En medio de este cántico aparece una declaración que adquiere un profundo significado en el Nuevo Testamento: "La piedra que desecharon los edificadores ha venido a ser cabeza del ángulo."
Jesús aplicó estas palabras a sí mismo. Aquel que fue rechazado por los líderes religiosos se convirtió en el fundamento de la salvación para toda la humanidad.
La cruz, que parecía representar una derrota, se transformó en la mayor victoria de la historia. Allí quedó demostrada la fidelidad de Dios a sus promesas y el inmenso alcance de su amor.
Por eso el salmista también afirma: "Mejor es confiar en Jehová que confiar en el hombre."
Esta sigue siendo una de las lecciones más necesarias para nuestra generación.
La memoria que fortalece la fe:
Los Salmos 114–118 nos enseñan que recordar las obras de Dios no es un simple ejercicio histórico; es un acto espiritual que fortalece nuestra confianza para el presente.
Cuando olvidamos la fidelidad del Señor, comenzamos a depender de nuestras propias fuerzas. Pero cuando hacemos memoria de su gracia, descubrimos que el Dios que actuó en el pasado continúa obrando hoy con el mismo poder, la misma sabiduría y el mismo amor.

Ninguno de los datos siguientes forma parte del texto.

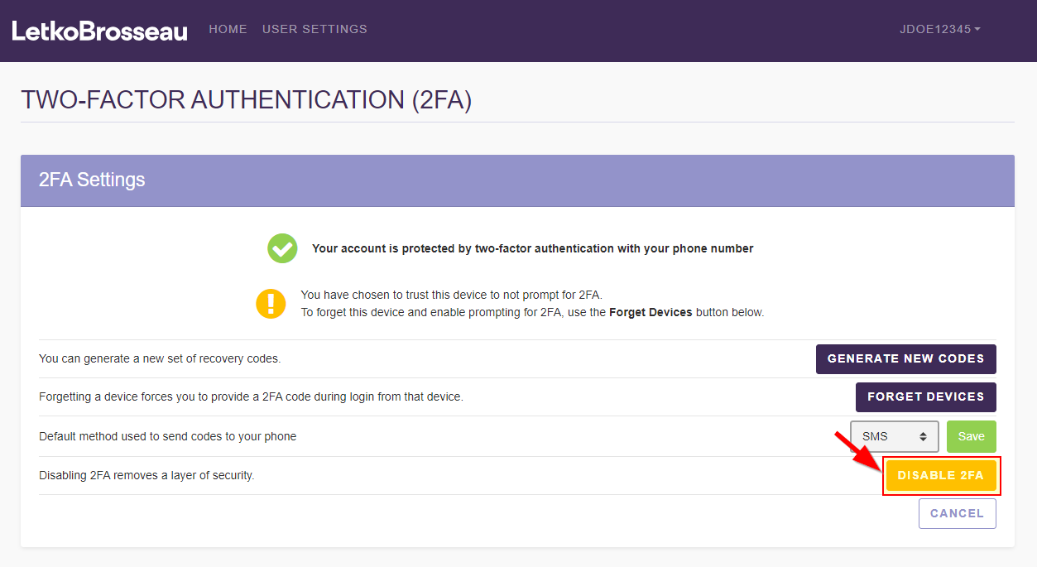Screen dimensions: 1037x567
Task: Click the Disable 2FA button
Action: [x=941, y=476]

Cada respuesta a la oración, cada provisión inesperada, cada restauración y cada momento en que hemos experimentado la presencia del Señor se convierte en un testimonio que alimenta nuestra esperanza para los desafíos futuros.

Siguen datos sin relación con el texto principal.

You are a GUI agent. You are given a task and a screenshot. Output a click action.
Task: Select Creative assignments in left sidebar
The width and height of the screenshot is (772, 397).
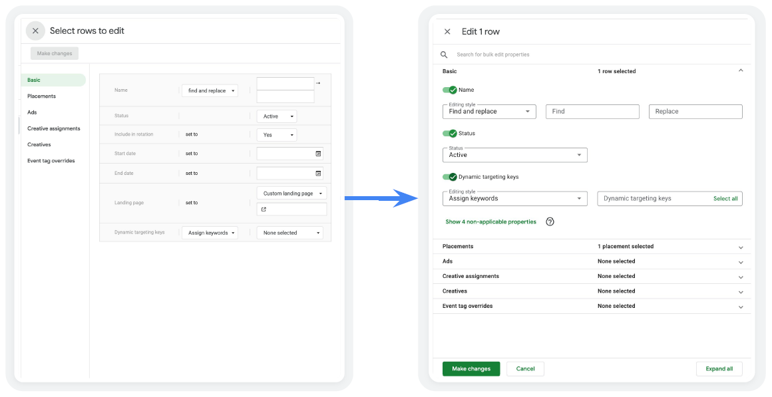click(53, 128)
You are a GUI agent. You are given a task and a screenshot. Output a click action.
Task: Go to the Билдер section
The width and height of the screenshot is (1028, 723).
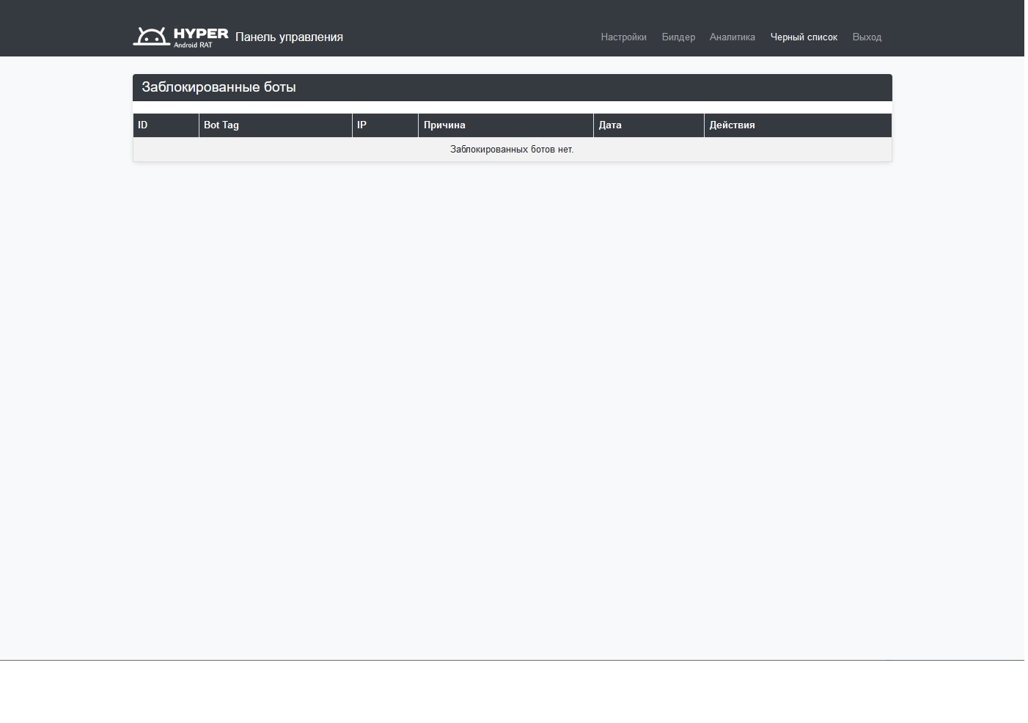pyautogui.click(x=678, y=37)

Como creyentes, necesitamos cultivar una memoria agradecida. Recordar de dónde nos sacó Dios, cómo nos ha sostenido y cuánto nos ha amado en Cristo fortalece nuestra fe y nos impulsa a seguir adelante.
Oración:
Padre celestial, gracias porque tu fidelidad permanece de generación en generación. Ayúdanos a recordar constantemente tus obras para que nuestra fe no desfallezca en medio de las pruebas. Que aprendamos a darte toda la gloria, a vivir con un corazón agradecido y a confiar plenamente en Jesucristo, la piedra angular sobre la cual descansa nuestra esperanza. Que cada día de nuestra vida sea un testimonio de tu misericordia y una oportunidad para proclamar que tu amor permanece para siempre. Amén.